“I never thought I’d get to see a rodeo or a live bison. I almost stepped on a rattlesnake too, but it didn’t scare me.”
- Lyric West
Places They Visited
Four teens from Georgia traded in summer break for a step toward their future…and into the wilds of big, wonderful Wyoming!
The students are in The Nature Conservancy’s Leaders in Environmental Action for the Future (LEAF) program, a paid internship to empower the next generation of conservationists.
Experiencing life on a Wyoming cattle ranch, the interns worked on the Conservancy’s Heart Mountain Ranch Preserve, learning rangeland ecology and environmental science firsthand.
The urban teens rolled up their sleeves for invasive species removal, trail work, fencing modifications, and native seed and plant collection.
“There’s a lesson in everything out here,” says Carrie Peters, who manages Heart Mountain Ranch Preserve with her husband Brian.
“I never thought I’d get to see a rodeo or a live bison,” said student Lyric West. “I almost stepped on a rattlesnake too, but it didn’t scare me.”
Taylor Crocker (second from left in the group photo above)
If you are the kind of person who thinks biochemical engineering is the ballet of the sciences, you have a condition known in LEAF Latin as cranium bigium. And Taylor suffers greatly from it. She wants to study biochemical engineering in college and she is also a ballet dancer. In fact, she spends most summers traveling to dance camps in New York, Florida and Alabama studying ballet, jazz and other forms of dance. And when she comes back, she is hunkers down to tackle the science-y part of what makes her uniquely Internvus Spectaculaire. Taylor loves swimming and is hoping her LEAF internship will put a spark back into her previous love of marine biology.
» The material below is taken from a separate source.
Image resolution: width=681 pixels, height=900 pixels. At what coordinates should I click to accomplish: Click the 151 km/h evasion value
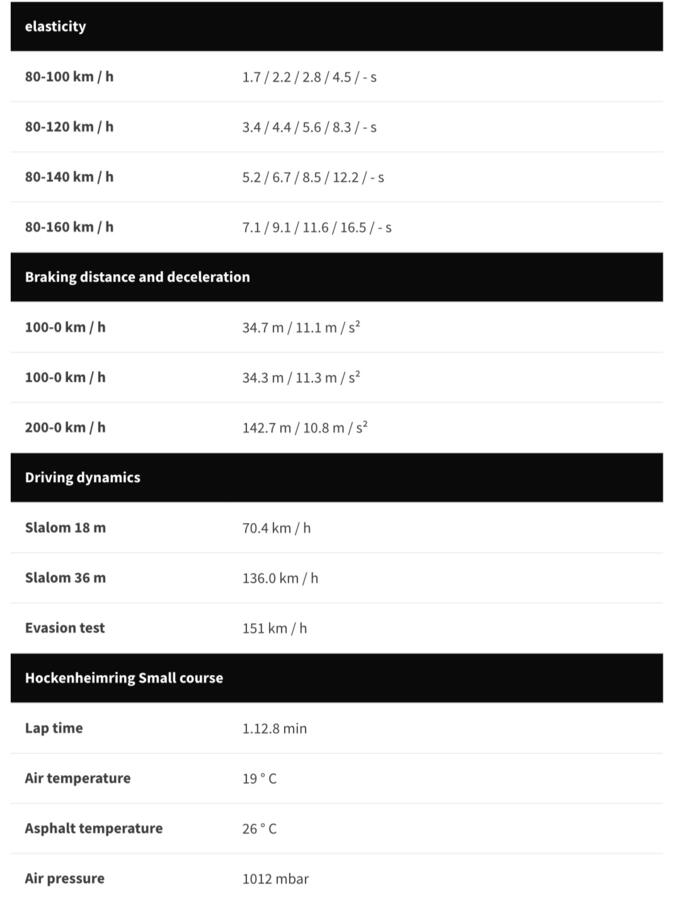point(274,628)
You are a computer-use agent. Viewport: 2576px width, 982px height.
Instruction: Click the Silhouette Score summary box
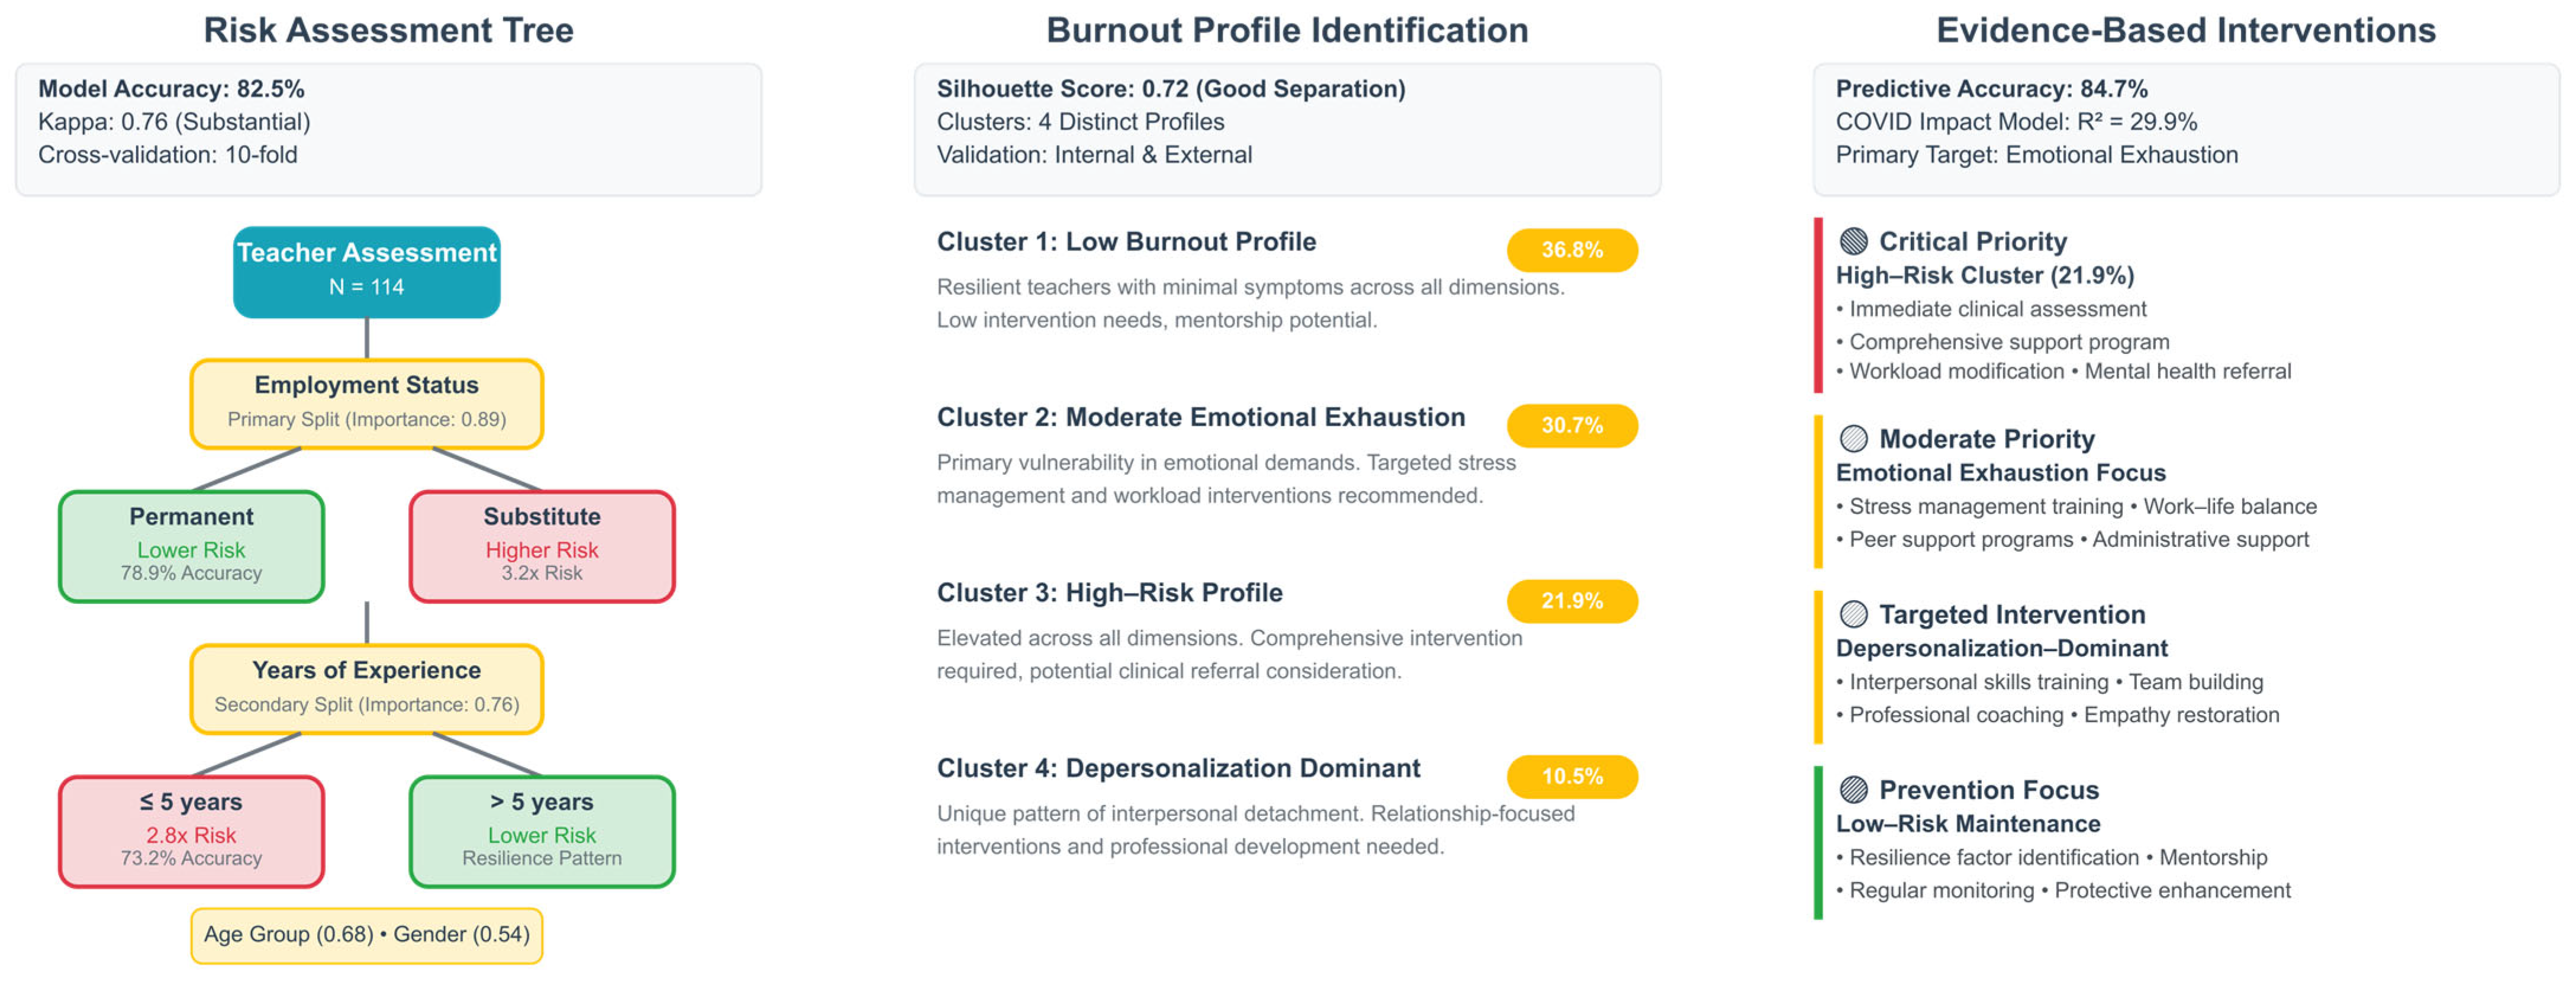[x=1287, y=130]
Darrah Mitchell (far right)
A star student who has been on the honor roll since two-thousand-and-forever, Darrah aspires to be a marine biologist. Did we mention she is the only rising junior in the Georgia program? Darrah is not new to getting her hands dirty. She talks fondly of a class trip to Tybee Island where she learned about marsh life, and where she got to dissect a squid. She has been scuba diving in the Caribbean and enjoys listening to R & B music.
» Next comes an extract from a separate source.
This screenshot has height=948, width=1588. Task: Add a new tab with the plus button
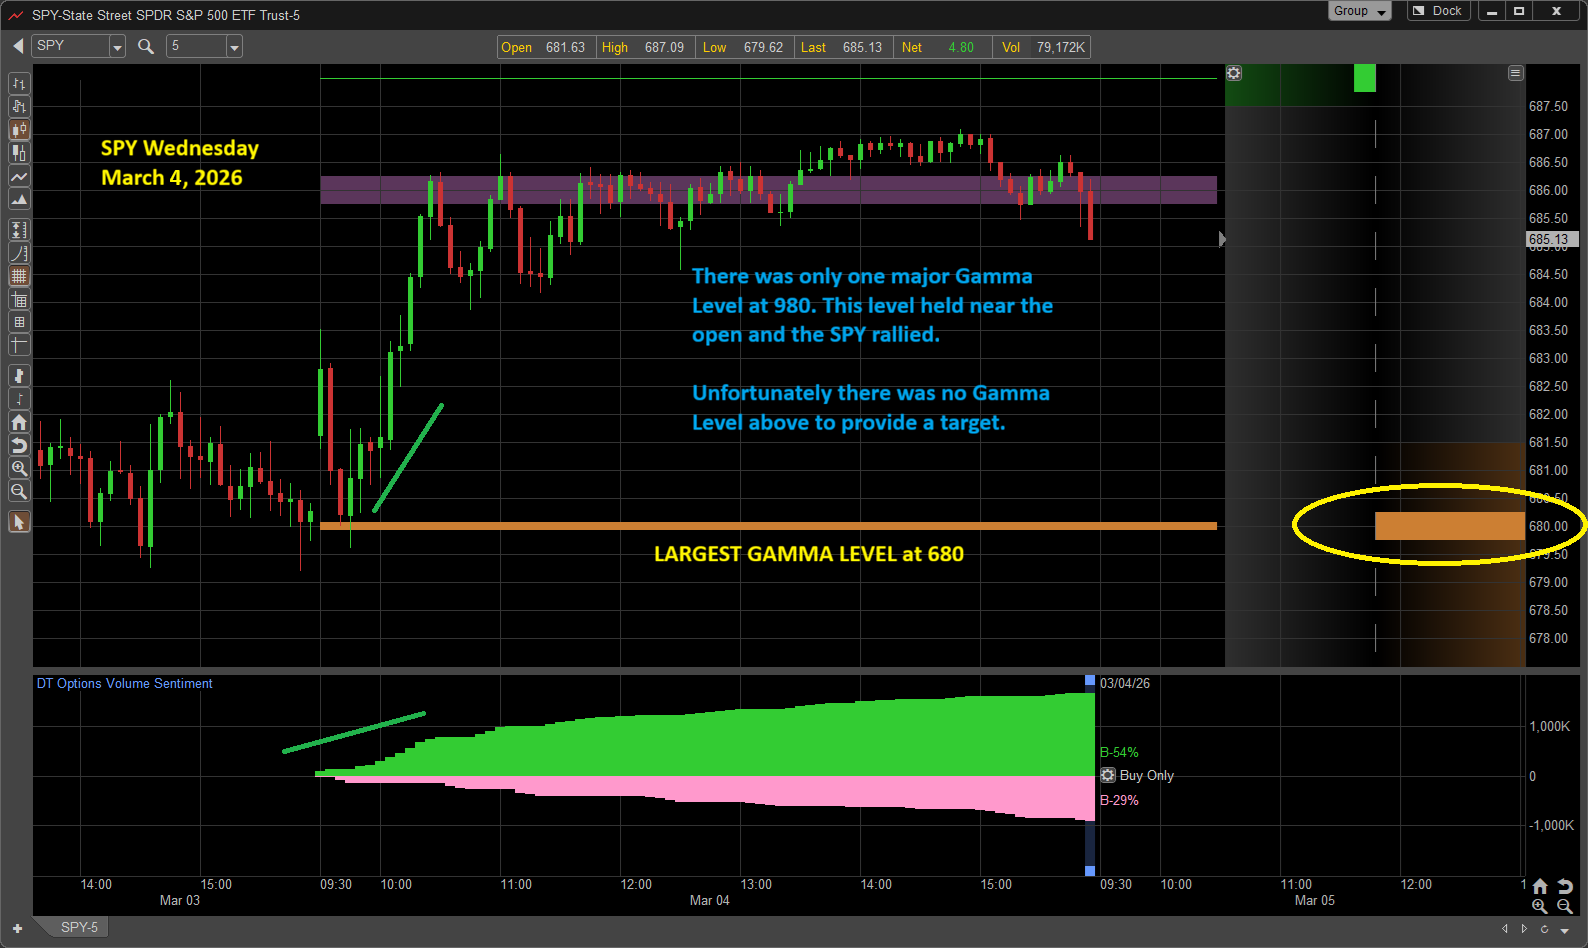(17, 928)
Lyric West (second from the right)
Oakhurst Gardens, Georgia Aquarium, Americorps. These are places Lyric has volunteered in order to feed her love of nature and animals. On the agriculture track at school, Lyric has done everything from creating a compost bin, to holding environmental presentations for 8th graders, to managing a garden, to being the only aquatic fisheries competitor for Future Farmers of America. Lyric is headed to Abraham Baldwin Agricultural College in August and is torn between studying forestry management and marine biology. When relaxing, she listens to dubstep and loves weaving wreaths out of long grass.
Jazmyne Stewart (far left)
One of the most seminal moments in Jazmyne’s life was touring the glaciers in Alaska. It made her understand the value and beauty of nature. Committed to her community and church, Jazmyne volunteers at both in her spare time. At school, she has a 3.5 GPA and cites English as her favorite subject. Jazmyne is keenly interested in becoming a nurse, specifically a pediatric nurse. Until a recent injury, she has played basketball ever since middle school. Described as a “born leader” by her teachers, Jazmyne loves spending time with her family and her toy poodle Biscuit and travelling. In fact, in August she is headed to vacation in Spain.